* **TEXTO**:
+++++

Se o dito popular diz que a verdade dói, em nosso país a mentira dói ainda mais.
Dói no corpo dos que injustamente são ainda chamados de loucos ou terroristas, na alma das famílias que continuam a perder seus entes queridos para a violência de Estado, que a ditadura militar aprofundou e que as polícias herdeiras daqueles tempos perpetuaram. Dói que “desaparecidos” de ontem e de hoje não possam ser enterrados com dignidade.
Dói que não se tenha consolidado, como em outros países, os museus que exponham a nossa história e memória de períodos totalitários, visitados na Argentina, África do Sul ou Alemanha, espaços que nos permitiriam ensinar que o terror de Estado nunca mais deve se repetir. Dói observar quão raramente se pede perdão pela violência inaceitável.
Dói observar que muitos jovens que cresceram na democracia e não conhecem a história brasileira, resultado da política de silenciamento, defenderiam um golpe contra um governo legitimamente eleito, a arbitrariedade e a tortura depois exposta e amarrada em postes.
Para que o trauma não fique sem a construção de uma representação, para que a história seja escrita posicionada na perspectiva dos direitos humanos e da busca incessante pela paz, para que os que resistiram e sobreviveram às atrocidades de um Estado Tirânico possam escrever seu testemunho, para que os perpetradores da violência ao menos se envergonhem, e, para que a história não se repita como farsa, convidamos os Conselhos Regionais de Psicologia a promover ações ao longo do ano que marca os 50 anos do golpe civil-militar de 1964.

+++++

* **ENUNCIADO A**:
No texto sobre os 50 anos do golpe de 1964, por que dói que o Brasil não tenha consolidado museus sobre os períodos totalitários? Responda em até três frases.
* **ENUNCIADO B**:
Diga se cada afirmação concorda com o texto sobre os 50 anos do golpe de 1964. Responda sim ou não e cite as palavras do texto que decidem a questão.
(i) O texto convida os Conselhos Regionais de Psicologia a promover ações no ano dos 50 anos do golpe.
(ii) Segundo o texto, pede-se perdão com frequência pela violência inaceitável.
(iii) O texto afirma que a violência de Estado acabou junto com a ditadura militar.
* **ENUNCIADO C**:
Dê continuidade ao texto sobre os 50 anos do golpe de 1964, começando logo depois da última frase apresentada.

* **LINHAS FORNECIDAS**:

+++++

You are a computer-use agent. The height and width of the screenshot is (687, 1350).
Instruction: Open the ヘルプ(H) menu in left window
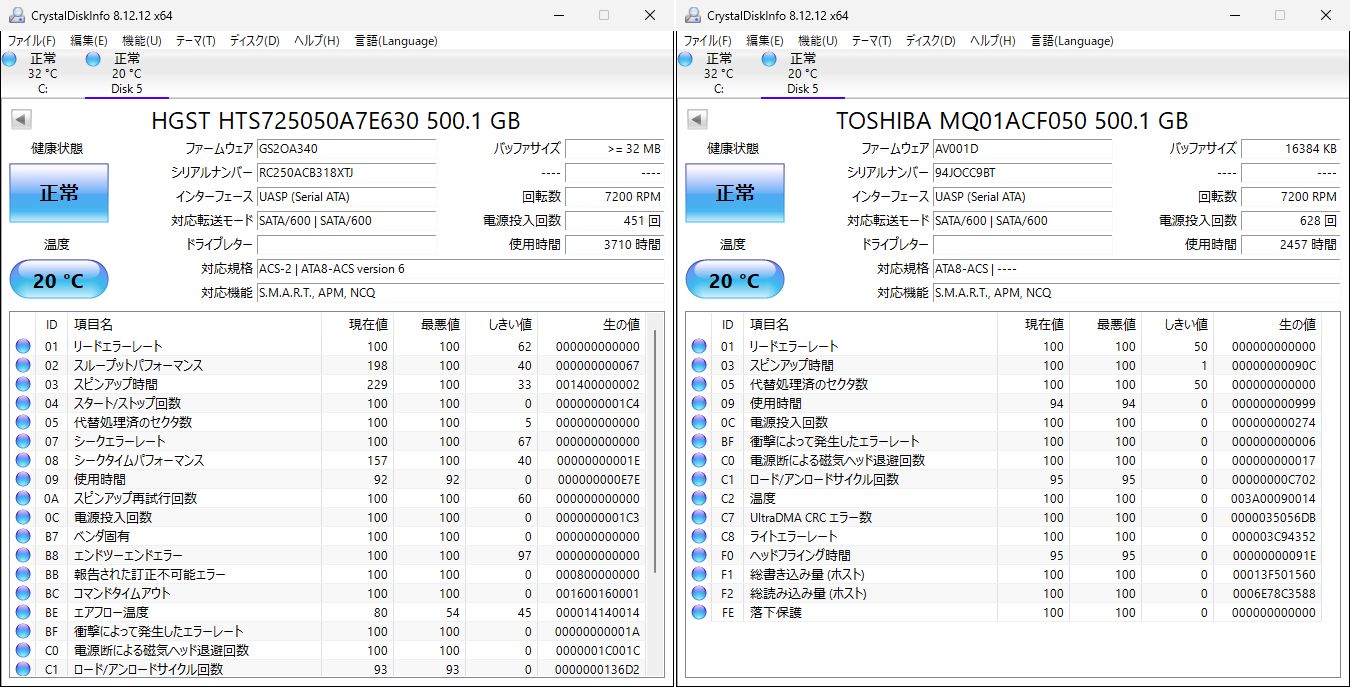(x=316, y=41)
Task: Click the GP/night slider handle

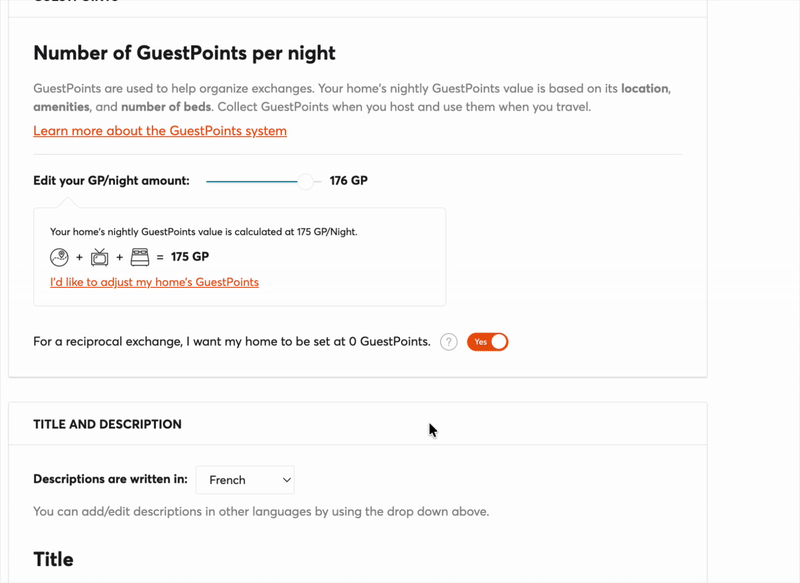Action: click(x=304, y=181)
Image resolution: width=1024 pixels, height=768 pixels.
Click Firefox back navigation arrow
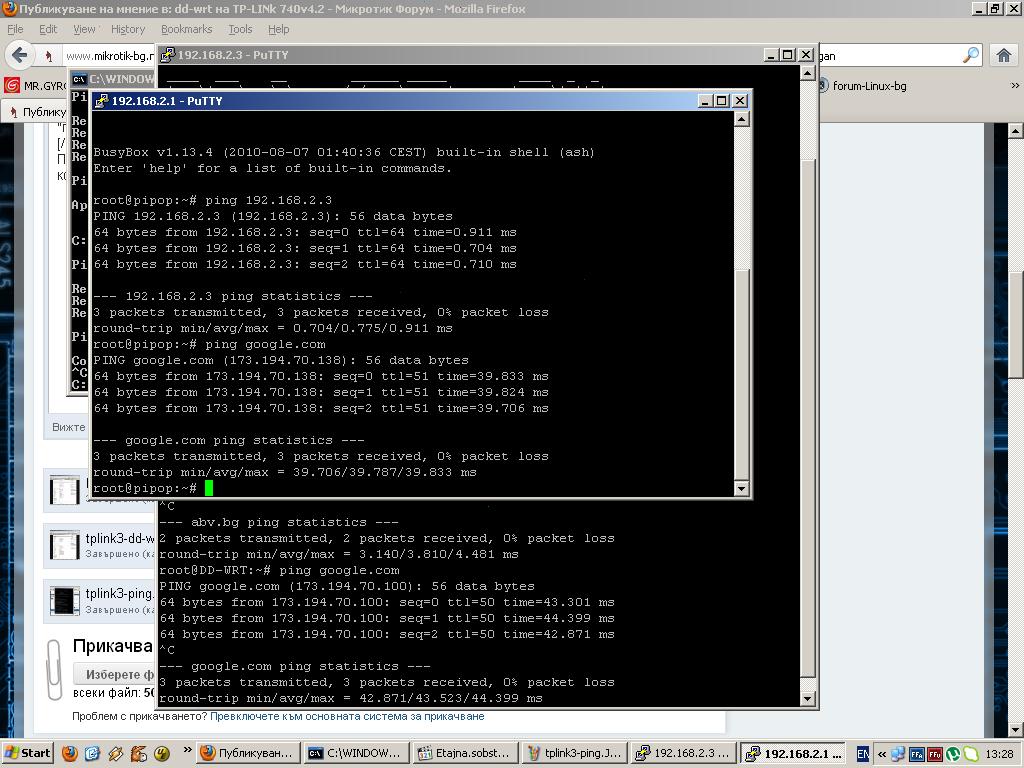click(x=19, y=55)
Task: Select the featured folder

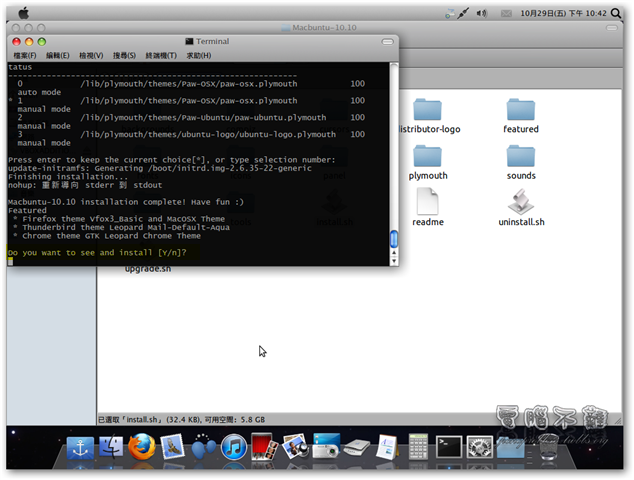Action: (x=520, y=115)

+++++

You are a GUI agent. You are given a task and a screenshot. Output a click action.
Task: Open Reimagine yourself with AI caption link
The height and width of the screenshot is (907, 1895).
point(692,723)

+++++

* **RESPOSTA A**:
Porque esses museus, como os visitados na Argentina, na África do Sul ou na Alemanha, seriam espaços que permitiriam ensinar que o terror de Estado nunca mais deve se repetir.

* **RESPOSTA B**:
(i) Sim: "convidamos os Conselhos Regionais de Psicologia a promover ações ao longo do ano que marca os 50 anos do golpe civil-militar de 1964"
(ii) Não: "Dói observar quão raramente se pede perdão pela violência inaceitável."
(iii) Não: "que a ditadura militar aprofundou e que as polícias herdeiras daqueles tempos perpetuaram"

* **RESPOSTA C**:
O XVI plenário e seu coletivo ampliado valorizam especialmente a iniciativa da Clínica do Testemunho, iniciativa da Comissão de Anistia do Ministério da Justiça, como um importante trabalho que tem exemplificado a inovação e a especificidade da atuação de profissionais psicólogos e psicanalistas que fazem atendimento individual e em grupo aos anistiados e aos familiares de atingidos pela violência de Estado. Todas as ações de psicólogos dedicados ao cuidado psicossocial nesse campo devem servir de inspiração em todas as regiões do país – lembrando que essa violência de Estado estende o genocídio indígena de cinco séculos e o racismo herdeiro da escravidão, e desde a ditadura civil-militar nunca deixou de afetar o cotidiano de milhares de famílias e produzir sofrimento, especialmente entre os que têm os seus presos arbitrariamente assassinados e desaparecidos.